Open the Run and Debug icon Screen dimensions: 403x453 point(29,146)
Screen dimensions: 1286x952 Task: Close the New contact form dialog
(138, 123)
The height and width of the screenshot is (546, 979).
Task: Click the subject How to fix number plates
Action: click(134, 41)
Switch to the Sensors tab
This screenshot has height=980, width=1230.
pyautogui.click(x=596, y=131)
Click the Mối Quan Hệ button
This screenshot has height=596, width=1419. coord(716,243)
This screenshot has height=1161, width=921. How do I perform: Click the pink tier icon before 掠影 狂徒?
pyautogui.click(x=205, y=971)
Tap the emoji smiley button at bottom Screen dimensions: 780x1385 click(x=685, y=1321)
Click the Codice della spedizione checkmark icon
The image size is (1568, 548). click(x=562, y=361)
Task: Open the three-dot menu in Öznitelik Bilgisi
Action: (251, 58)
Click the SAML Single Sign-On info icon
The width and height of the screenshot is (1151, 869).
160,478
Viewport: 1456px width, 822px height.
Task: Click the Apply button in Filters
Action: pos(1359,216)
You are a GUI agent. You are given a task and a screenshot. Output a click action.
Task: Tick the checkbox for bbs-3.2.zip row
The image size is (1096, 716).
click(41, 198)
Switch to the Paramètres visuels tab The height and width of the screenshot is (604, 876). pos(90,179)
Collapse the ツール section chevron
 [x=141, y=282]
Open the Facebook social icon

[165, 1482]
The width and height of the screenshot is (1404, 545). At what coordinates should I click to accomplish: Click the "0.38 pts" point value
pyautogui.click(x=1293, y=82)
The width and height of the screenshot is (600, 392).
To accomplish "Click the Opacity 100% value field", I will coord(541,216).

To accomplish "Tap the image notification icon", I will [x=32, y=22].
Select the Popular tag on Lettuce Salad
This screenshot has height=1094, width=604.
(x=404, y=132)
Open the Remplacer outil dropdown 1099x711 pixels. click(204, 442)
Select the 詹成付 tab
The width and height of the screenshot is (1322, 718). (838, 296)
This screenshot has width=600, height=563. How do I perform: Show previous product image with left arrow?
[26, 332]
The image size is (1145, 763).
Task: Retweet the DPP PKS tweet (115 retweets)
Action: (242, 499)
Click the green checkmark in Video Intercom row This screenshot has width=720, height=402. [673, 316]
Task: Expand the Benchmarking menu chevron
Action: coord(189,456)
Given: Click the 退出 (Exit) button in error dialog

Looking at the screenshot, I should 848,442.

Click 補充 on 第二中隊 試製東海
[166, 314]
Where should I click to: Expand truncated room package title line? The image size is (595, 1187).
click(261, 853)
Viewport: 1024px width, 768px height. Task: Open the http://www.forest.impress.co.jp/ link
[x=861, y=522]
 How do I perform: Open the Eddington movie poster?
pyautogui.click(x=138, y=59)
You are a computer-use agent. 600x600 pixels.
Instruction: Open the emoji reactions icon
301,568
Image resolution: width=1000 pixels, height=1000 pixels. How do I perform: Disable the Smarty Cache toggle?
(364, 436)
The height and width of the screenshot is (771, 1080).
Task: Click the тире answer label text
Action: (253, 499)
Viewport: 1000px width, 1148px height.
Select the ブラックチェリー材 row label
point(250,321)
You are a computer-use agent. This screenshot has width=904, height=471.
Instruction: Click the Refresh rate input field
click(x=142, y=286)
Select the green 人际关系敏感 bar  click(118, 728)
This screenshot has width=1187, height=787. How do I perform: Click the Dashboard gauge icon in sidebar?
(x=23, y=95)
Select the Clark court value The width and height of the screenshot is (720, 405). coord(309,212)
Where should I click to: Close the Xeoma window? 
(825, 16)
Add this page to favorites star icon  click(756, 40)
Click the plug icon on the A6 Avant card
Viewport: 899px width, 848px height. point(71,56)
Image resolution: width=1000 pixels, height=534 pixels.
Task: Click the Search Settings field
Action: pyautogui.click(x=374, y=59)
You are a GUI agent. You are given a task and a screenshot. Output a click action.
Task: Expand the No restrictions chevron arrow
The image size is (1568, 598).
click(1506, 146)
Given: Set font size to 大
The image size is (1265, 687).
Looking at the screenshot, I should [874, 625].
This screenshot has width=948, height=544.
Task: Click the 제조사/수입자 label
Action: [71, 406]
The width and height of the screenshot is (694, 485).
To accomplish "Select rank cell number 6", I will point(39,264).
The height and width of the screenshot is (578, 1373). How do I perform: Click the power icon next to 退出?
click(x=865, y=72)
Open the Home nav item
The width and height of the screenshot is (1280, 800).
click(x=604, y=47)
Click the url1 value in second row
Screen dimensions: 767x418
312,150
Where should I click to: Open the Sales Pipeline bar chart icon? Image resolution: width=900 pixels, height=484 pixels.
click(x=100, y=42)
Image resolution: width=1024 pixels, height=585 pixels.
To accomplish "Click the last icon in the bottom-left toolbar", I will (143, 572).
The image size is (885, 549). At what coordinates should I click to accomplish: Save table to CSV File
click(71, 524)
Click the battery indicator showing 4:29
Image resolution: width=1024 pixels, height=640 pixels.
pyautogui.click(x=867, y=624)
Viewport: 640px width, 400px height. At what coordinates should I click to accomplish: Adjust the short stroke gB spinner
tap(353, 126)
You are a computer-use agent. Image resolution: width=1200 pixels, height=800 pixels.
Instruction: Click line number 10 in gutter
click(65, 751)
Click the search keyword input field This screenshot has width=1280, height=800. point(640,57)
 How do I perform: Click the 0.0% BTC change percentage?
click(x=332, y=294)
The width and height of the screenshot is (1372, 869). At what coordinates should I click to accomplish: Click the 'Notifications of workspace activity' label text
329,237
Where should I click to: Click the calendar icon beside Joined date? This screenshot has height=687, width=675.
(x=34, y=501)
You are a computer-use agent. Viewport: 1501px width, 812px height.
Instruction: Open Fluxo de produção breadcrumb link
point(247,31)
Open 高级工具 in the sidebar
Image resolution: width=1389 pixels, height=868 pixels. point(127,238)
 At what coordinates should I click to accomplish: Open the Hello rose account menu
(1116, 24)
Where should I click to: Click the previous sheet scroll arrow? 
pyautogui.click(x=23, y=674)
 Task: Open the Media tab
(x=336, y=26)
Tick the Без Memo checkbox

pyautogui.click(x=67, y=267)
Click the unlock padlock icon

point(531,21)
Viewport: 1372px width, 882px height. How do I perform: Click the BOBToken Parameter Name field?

Exercise goal:
Write out the data once more, word for word.

Written response:
Open the Run and Debug icon Screen dimensions: 403x453 point(29,146)
Screen dimensions: 1286x952 Task: Close the New contact form dialog
(138, 123)
The height and width of the screenshot is (546, 979).
Task: Click the subject How to fix number plates
Action: click(134, 41)
Switch to the Sensors tab
This screenshot has height=980, width=1230.
pyautogui.click(x=596, y=131)
Click the Mối Quan Hệ button
This screenshot has height=596, width=1419. coord(716,243)
This screenshot has height=1161, width=921. How do I perform: Click the pink tier icon before 掠影 狂徒?
pyautogui.click(x=205, y=971)
Tap the emoji smiley button at bottom Screen dimensions: 780x1385 click(x=685, y=1321)
Click the Codice della spedizione checkmark icon
The image size is (1568, 548). click(x=562, y=361)
Task: Open the three-dot menu in Öznitelik Bilgisi
Action: (251, 58)
Click the SAML Single Sign-On info icon
The width and height of the screenshot is (1151, 869).
160,478
Viewport: 1456px width, 822px height.
Task: Click the Apply button in Filters
Action: pos(1359,216)
You are a GUI agent. You are given a task and a screenshot. Output a click action.
Task: Tick the checkbox for bbs-3.2.zip row
The image size is (1096, 716).
click(41, 198)
Switch to the Paramètres visuels tab The height and width of the screenshot is (604, 876). pos(90,179)
Collapse the ツール section chevron
 [x=141, y=282]
Open the Facebook social icon

[165, 1482]
The width and height of the screenshot is (1404, 545). At what coordinates should I click to accomplish: Click the "0.38 pts" point value
pyautogui.click(x=1293, y=82)
The width and height of the screenshot is (600, 392).
To accomplish "Click the Opacity 100% value field", I will coord(541,216).

To accomplish "Tap the image notification icon", I will [x=32, y=22].
Select the Popular tag on Lettuce Salad
This screenshot has height=1094, width=604.
(x=404, y=132)
Open the Remplacer outil dropdown 1099x711 pixels. click(204, 442)
Select the 詹成付 tab
The width and height of the screenshot is (1322, 718). (838, 296)
This screenshot has width=600, height=563. How do I perform: Show previous product image with left arrow?
[26, 332]
The image size is (1145, 763).
Task: Retweet the DPP PKS tweet (115 retweets)
Action: (242, 499)
Click the green checkmark in Video Intercom row This screenshot has width=720, height=402. [673, 316]
Task: Expand the Benchmarking menu chevron
Action: coord(189,456)
Given: Click the 退出 (Exit) button in error dialog

Looking at the screenshot, I should 848,442.

Click 補充 on 第二中隊 試製東海
[166, 314]
Where should I click to: Expand truncated room package title line? The image size is (595, 1187).
click(261, 853)
Viewport: 1024px width, 768px height. Task: Open the http://www.forest.impress.co.jp/ link
[x=861, y=522]
 How do I perform: Open the Eddington movie poster?
pyautogui.click(x=138, y=59)
You are a computer-use agent. 600x600 pixels.
Instruction: Open the emoji reactions icon
301,568
Image resolution: width=1000 pixels, height=1000 pixels. How do I perform: Disable the Smarty Cache toggle?
(364, 436)
The height and width of the screenshot is (771, 1080).
Task: Click the тире answer label text
Action: (253, 499)
Viewport: 1000px width, 1148px height.
Select the ブラックチェリー材 row label
point(250,321)
You are a computer-use agent. This screenshot has width=904, height=471.
Instruction: Click the Refresh rate input field
click(x=142, y=286)
Select the green 人际关系敏感 bar  click(118, 728)
This screenshot has width=1187, height=787. How do I perform: Click the Dashboard gauge icon in sidebar?
(x=23, y=95)
Select the Clark court value The width and height of the screenshot is (720, 405). coord(309,212)
Where should I click to: Close the Xeoma window? 
(825, 16)
Add this page to favorites star icon  click(756, 40)
Click the plug icon on the A6 Avant card
Viewport: 899px width, 848px height. point(71,56)
Image resolution: width=1000 pixels, height=534 pixels.
Task: Click the Search Settings field
Action: pyautogui.click(x=374, y=59)
You are a GUI agent. You are given a task and a screenshot. Output a click action.
Task: Expand the No restrictions chevron arrow
The image size is (1568, 598).
click(1506, 146)
Given: Set font size to 大
The image size is (1265, 687).
Looking at the screenshot, I should [874, 625].
This screenshot has width=948, height=544.
Task: Click the 제조사/수입자 label
Action: [71, 406]
The width and height of the screenshot is (694, 485).
To accomplish "Select rank cell number 6", I will point(39,264).
The height and width of the screenshot is (578, 1373). How do I perform: Click the power icon next to 退出?
click(x=865, y=72)
Open the Home nav item
The width and height of the screenshot is (1280, 800).
click(x=604, y=47)
Click the url1 value in second row
Screen dimensions: 767x418
312,150
Where should I click to: Open the Sales Pipeline bar chart icon? Image resolution: width=900 pixels, height=484 pixels.
click(x=100, y=42)
Image resolution: width=1024 pixels, height=585 pixels.
To accomplish "Click the last icon in the bottom-left toolbar", I will (143, 572).
The image size is (885, 549). At what coordinates should I click to accomplish: Save table to CSV File
click(71, 524)
Click the battery indicator showing 4:29
Image resolution: width=1024 pixels, height=640 pixels.
pyautogui.click(x=867, y=624)
Viewport: 640px width, 400px height. At what coordinates should I click to accomplish: Adjust the short stroke gB spinner
tap(353, 126)
You are a computer-use agent. Image resolution: width=1200 pixels, height=800 pixels.
Instruction: Click line number 10 in gutter
click(65, 751)
Click the search keyword input field This screenshot has width=1280, height=800. point(640,57)
 How do I perform: Click the 0.0% BTC change percentage?
click(x=332, y=294)
The width and height of the screenshot is (1372, 869). At what coordinates should I click to accomplish: Click the 'Notifications of workspace activity' label text
329,237
Where should I click to: Click the calendar icon beside Joined date? This screenshot has height=687, width=675.
(x=34, y=501)
You are a computer-use agent. Viewport: 1501px width, 812px height.
Instruction: Open Fluxo de produção breadcrumb link
point(247,31)
Open 高级工具 in the sidebar
Image resolution: width=1389 pixels, height=868 pixels. point(127,238)
 At what coordinates should I click to accomplish: Open the Hello rose account menu
(1116, 24)
Where should I click to: Click the previous sheet scroll arrow? 
pyautogui.click(x=23, y=674)
 Task: Open the Media tab
(x=336, y=26)
Tick the Без Memo checkbox

pyautogui.click(x=67, y=267)
Click the unlock padlock icon

point(531,21)
Viewport: 1372px width, 882px height. How do I perform: Click the BOBToken Parameter Name field?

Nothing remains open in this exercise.